A judge ruled that a judicial review could go ahead into the Financial Services Compensation Scheme's (FSCS) decision not to cover the losses of thousands of LCF investors. The judge rejected the FSCS’s request for the case to be dismissed.
Investors said they now saw "light at the end of the tunnel" after a two-year battle to get their money back in what has become one of the biggest financial scandals of recent years.
Some 11,600 ordinary savers put £237m into LCF's bonds and ISAs after being promised high returns from the FCA-regulated firm.
Now the company's directors are being investigated over fraud allegations. The directors have denied wrongdoing.
According to the company's administrators, some of the investors' money paid for thoroughbred racehorses and a helicopter while some went into companies which had links to LCF's directors.
Ian Wilson, who invested thousands of pounds in LCF said news that the judicial review could go ahead was "very welcome".
"The 11,600 of us have been through a very torrid time," he said.
"When you lose a substantial amount of money that is meant for the good of your family, it's a huge blow. It has literally dominated all of our lives for the last two years."
“Many people have been hugely affected by this in terms of their mental health and their relationships with their families. For a long time, we thought we going to get absolutely screwed and would get nothing.”
Mr Wilson, who recently retired after working in social care for 45 years, said he had hoped to use the savings he lost to LCF for deposits on homes for his two daughters.
"Social care is not a profession known for making you very wealthy. All of us are just ordinary Joes.
"It then felt like the FCA and the FSCS were sticking the boot in by telling us that what we'd bought wasn't regulated which meant we could not get compensation.
“Now there's light at the end of the tunnel. It's given us hope at last.”
Mr Wilson paid tribute to solicitors at Shearman & Sterling who have agreed to work pro bono bringing the judicial review case.
The law firm argues that the claimants should be allowed compensation because LCF's bonds should have been regulated. The judicial review only applies to investors who put money into LCF after the start of 2018.
Amanda Cunningham, who put £16,000 into LCF bonds to pay for care for her autistic son, said getting her money back would have a “huge” impact on her life.
“The FSCS is trying to get out of paying compensation. We were told it was our own fault we lost our money because we shouldn't have invested in high-risk bonds.”
However, like many LCF investors, Ms Cunningham believed she was investing in an ISA and that her money was safe. "I didn't have a clue I was investing in a mini-bond. I didn't even know what a mini-bond was."
The ordeal has been tough and getting her money back will make a "massive difference", she said. "The money was for my son Jack, for his future. It is so, so important to me. He's autistic, I don't know what's round the corner.
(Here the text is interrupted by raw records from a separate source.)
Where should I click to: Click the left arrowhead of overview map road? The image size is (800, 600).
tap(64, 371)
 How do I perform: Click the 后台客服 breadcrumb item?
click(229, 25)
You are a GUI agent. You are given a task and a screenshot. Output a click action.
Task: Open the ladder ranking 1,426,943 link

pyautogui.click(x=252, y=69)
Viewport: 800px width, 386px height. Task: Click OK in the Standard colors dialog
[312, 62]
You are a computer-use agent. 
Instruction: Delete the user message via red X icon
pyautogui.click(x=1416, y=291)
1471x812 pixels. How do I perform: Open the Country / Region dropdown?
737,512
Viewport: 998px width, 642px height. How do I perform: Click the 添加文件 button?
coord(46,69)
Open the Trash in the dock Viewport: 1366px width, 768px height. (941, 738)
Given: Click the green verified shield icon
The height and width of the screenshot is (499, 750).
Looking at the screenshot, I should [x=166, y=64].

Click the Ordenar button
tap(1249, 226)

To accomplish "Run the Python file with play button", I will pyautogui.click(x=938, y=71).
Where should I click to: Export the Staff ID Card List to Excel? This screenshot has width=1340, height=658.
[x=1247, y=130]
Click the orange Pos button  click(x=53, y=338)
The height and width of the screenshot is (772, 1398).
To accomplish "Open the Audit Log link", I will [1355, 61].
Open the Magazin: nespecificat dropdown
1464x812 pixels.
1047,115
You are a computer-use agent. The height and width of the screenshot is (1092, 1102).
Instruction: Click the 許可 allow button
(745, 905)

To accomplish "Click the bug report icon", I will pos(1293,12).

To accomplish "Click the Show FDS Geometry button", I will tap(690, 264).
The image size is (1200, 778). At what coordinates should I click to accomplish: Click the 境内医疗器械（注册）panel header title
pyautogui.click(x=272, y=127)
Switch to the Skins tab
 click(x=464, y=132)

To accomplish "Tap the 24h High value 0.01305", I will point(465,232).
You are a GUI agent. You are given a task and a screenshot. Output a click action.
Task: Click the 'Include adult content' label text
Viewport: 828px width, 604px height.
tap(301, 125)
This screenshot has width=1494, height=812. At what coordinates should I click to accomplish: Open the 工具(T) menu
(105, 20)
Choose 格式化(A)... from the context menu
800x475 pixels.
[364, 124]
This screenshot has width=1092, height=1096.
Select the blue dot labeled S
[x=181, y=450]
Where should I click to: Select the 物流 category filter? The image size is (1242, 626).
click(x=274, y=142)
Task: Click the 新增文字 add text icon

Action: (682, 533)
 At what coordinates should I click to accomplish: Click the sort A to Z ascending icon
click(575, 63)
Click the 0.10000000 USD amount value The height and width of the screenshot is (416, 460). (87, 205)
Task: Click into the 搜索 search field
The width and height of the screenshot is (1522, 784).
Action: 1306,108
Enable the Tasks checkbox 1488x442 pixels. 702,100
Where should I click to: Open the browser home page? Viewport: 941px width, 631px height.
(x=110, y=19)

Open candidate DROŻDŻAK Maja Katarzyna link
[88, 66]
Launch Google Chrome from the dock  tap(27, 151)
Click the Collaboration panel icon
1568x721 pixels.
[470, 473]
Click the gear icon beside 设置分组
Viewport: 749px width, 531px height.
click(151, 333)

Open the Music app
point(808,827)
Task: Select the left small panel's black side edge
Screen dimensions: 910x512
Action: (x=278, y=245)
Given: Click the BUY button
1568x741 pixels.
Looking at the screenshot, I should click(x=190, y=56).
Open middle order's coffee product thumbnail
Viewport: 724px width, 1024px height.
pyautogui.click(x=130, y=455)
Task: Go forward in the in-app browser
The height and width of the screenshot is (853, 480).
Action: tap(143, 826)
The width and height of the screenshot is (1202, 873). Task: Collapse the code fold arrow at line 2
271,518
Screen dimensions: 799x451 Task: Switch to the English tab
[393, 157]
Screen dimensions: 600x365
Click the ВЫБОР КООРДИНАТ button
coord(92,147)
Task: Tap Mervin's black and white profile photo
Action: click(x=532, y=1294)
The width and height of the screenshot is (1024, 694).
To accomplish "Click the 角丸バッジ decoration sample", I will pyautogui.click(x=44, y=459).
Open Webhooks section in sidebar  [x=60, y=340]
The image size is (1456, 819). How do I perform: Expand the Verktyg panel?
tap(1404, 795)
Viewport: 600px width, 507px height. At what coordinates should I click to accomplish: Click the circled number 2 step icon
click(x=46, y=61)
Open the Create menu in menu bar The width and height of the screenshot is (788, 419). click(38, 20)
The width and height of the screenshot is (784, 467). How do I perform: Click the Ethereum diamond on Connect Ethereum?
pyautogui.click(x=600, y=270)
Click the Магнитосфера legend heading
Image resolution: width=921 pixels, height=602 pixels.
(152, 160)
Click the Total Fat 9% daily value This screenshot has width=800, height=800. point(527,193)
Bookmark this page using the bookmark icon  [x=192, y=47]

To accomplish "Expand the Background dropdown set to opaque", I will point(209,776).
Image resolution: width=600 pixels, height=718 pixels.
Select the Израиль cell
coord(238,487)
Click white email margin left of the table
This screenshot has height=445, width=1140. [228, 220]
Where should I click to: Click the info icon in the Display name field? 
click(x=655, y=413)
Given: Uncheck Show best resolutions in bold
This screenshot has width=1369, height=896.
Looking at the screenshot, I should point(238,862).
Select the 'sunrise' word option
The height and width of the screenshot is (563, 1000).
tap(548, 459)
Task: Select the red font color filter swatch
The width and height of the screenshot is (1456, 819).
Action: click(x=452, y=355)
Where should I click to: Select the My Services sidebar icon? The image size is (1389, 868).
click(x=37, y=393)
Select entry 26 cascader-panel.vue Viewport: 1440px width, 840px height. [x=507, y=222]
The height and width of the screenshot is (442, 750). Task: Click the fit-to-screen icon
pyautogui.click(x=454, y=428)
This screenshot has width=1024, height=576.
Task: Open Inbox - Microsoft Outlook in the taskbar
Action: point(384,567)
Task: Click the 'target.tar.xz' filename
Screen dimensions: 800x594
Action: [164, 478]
"At the moment I still feel quite bereft, I feel upset, foolish. You feel angry that you've been let down, you're embarrassed by it, there are all these emotions.
"I can't get closure on that until that money comes back. It's a huge amount of money to me."
Investors have also been encouraged by the comments of Dame Elizabeth Gloster who is leading a review into LCF and the regulators' handling of it. Earlier this year, Dame Elizabeth criticised the FCA for being slow to hand over documents.
Her review will interview staff at the FCA to establish what they knew about LCF and when.
"The FCA have acted appallingly in all this," said Mr Wilson. "They regulated LCF and then they tried to wriggle out of responsibility."
The FCA has maintained that while it was supposed to oversee the company and had approved its business model and directors, it had no responsibility for the investments it sold to savers.
Mr Wilson described the regulator's stance as "outrageous". He added:"The financial industry in this country is held up as the jewel in the crown but a lot of it is a fetid cesspit."
Thomas Donegan, partner at Shearman & Sterling, said: “We are very pleased that the court has given permission for this important case to be heard and that the LC&F investors' quest for justice and recompense will continue.
"We feel confident in our arguments and look forward to presenting them to the court.”